India proposes mandating antitrust scrutiny for mergers and acquisitions valued above 20 billion rupees ($250 million), a move, as Reuters reported, appeared aimed at global tech companies with substantial local business.
The proposal is part of a larger overhaul of India's competition law in a bill set to be introduced in parliament on Friday.
Under current law, the Competition Commission of India (CCI) reviews mergers and acquisitions that surpass thresholds for asset size or turnover.
According to Ekaterina Erofeeva, an expert of the BRICS Competition Centre, in India a transaction is subject to control if the total global turnover of the parties to the transaction exceeds $3 billion (with the total turnover in India exceeding 30 billion rupees ($2 million)).
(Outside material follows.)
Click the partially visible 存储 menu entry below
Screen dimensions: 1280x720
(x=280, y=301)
Or aggregate global assets of the parties exceed $1 billion (with aggregate assets in India over 10 billion rupees ($600 thousand)).
"In India, global corporations may not have a lot of turnover or assets, and then the antitrust authority in India would not be able to review a transaction that would potentially have a decisive impact on the market or create the risk of killer acquisitions,"
notes the expert.
Facebook's (banned in Russia) acquisition of WhatsApp in 2014 for $19 billion, for example, required no CCI clearance, even as WhatsApp counted India as a major market.The acquisition of WhatsApp also "opened" the eyes of German and Austrian antitrust authorities, which introduced a new criterion for checking mergers and acquisitions in response to the purchase of the messenger.
This deal, which had a huge impact on the market, did not require the approval of antimonopoly authorities, as the turnover of companies did not exceed notification values in most European countries, the expert notes.
If passed in the present form, the incoming amendment may likely result in a jump in (the) number of transactions particularly in new age markets to require prior clearance, Reuters sources said.
New regulations by the CCI will lay out the process to determine whether an entity has "substantial business operations" in India, according to the draft of the bill, which is dated Aug. 2.
As part of the broader revamp of competition law, the government also proposes reducing the time limit for approving mergers to 150 days from 210 days.
It further proposes introducing a settlement mechanism for entities under investigation, after the CCI considered the "nature, gravity and impact of the contraventions," the draft bill stated.